Start of Data under study
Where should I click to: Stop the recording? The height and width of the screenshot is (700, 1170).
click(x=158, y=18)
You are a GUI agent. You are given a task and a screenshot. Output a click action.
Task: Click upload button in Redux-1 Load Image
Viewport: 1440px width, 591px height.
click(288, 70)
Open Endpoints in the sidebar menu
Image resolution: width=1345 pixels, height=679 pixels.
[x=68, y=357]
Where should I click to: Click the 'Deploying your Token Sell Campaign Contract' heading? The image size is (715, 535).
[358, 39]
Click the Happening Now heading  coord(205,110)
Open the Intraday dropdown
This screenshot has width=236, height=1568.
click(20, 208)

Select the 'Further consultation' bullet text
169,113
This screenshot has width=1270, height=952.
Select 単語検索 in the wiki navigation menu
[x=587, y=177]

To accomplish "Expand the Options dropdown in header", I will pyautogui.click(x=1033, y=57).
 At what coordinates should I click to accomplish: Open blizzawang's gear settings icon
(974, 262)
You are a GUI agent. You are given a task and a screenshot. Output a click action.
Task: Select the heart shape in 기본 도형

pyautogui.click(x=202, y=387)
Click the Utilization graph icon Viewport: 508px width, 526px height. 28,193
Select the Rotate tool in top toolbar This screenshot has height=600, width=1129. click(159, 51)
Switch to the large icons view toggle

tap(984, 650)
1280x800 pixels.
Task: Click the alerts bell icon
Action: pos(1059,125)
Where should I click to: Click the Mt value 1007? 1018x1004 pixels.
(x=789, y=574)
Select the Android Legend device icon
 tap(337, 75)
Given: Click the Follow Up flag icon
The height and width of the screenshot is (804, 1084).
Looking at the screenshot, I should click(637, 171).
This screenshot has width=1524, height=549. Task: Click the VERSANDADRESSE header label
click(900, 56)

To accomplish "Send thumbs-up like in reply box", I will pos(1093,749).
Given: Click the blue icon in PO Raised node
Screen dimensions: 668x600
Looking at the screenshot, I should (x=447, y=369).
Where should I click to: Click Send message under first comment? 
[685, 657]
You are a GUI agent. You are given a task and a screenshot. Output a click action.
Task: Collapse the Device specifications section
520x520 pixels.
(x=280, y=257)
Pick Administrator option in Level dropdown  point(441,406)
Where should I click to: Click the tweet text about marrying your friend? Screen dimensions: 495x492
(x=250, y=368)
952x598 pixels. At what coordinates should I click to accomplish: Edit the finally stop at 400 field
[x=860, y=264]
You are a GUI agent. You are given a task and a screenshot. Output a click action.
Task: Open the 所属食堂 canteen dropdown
End of Data under study
Try it: Your reply should contain every entry, repeated exactly.

Solution to the problem:
Where should I click to: Stop the recording? The height and width of the screenshot is (700, 1170).
click(x=158, y=18)
You are a GUI agent. You are given a task and a screenshot. Output a click action.
Task: Click upload button in Redux-1 Load Image
Viewport: 1440px width, 591px height.
click(288, 70)
Open Endpoints in the sidebar menu
Image resolution: width=1345 pixels, height=679 pixels.
[x=68, y=357]
Where should I click to: Click the 'Deploying your Token Sell Campaign Contract' heading? The image size is (715, 535).
[358, 39]
Click the Happening Now heading  coord(205,110)
Open the Intraday dropdown
This screenshot has width=236, height=1568.
click(20, 208)

Select the 'Further consultation' bullet text
169,113
This screenshot has width=1270, height=952.
Select 単語検索 in the wiki navigation menu
[x=587, y=177]

To accomplish "Expand the Options dropdown in header", I will pyautogui.click(x=1033, y=57).
 At what coordinates should I click to accomplish: Open blizzawang's gear settings icon
(974, 262)
You are a GUI agent. You are given a task and a screenshot. Output a click action.
Task: Select the heart shape in 기본 도형

pyautogui.click(x=202, y=387)
Click the Utilization graph icon Viewport: 508px width, 526px height. 28,193
Select the Rotate tool in top toolbar This screenshot has height=600, width=1129. click(159, 51)
Switch to the large icons view toggle

tap(984, 650)
1280x800 pixels.
Task: Click the alerts bell icon
Action: pos(1059,125)
Where should I click to: Click the Mt value 1007? 1018x1004 pixels.
(x=789, y=574)
Select the Android Legend device icon
 tap(337, 75)
Given: Click the Follow Up flag icon
The height and width of the screenshot is (804, 1084).
Looking at the screenshot, I should click(637, 171).
This screenshot has width=1524, height=549. Task: Click the VERSANDADRESSE header label
click(900, 56)

To accomplish "Send thumbs-up like in reply box", I will pos(1093,749).
Given: Click the blue icon in PO Raised node
Screen dimensions: 668x600
Looking at the screenshot, I should (x=447, y=369).
Where should I click to: Click Send message under first comment? 
[685, 657]
You are a GUI agent. You are given a task and a screenshot. Output a click action.
Task: Collapse the Device specifications section
520x520 pixels.
(x=280, y=257)
Pick Administrator option in Level dropdown  point(441,406)
Where should I click to: Click the tweet text about marrying your friend? Screen dimensions: 495x492
(x=250, y=368)
952x598 pixels. At what coordinates should I click to accomplish: Edit the finally stop at 400 field
[x=860, y=264]
You are a GUI agent. You are given a task and a screenshot. Output a click action.
Task: Open the 所属食堂 canteen dropdown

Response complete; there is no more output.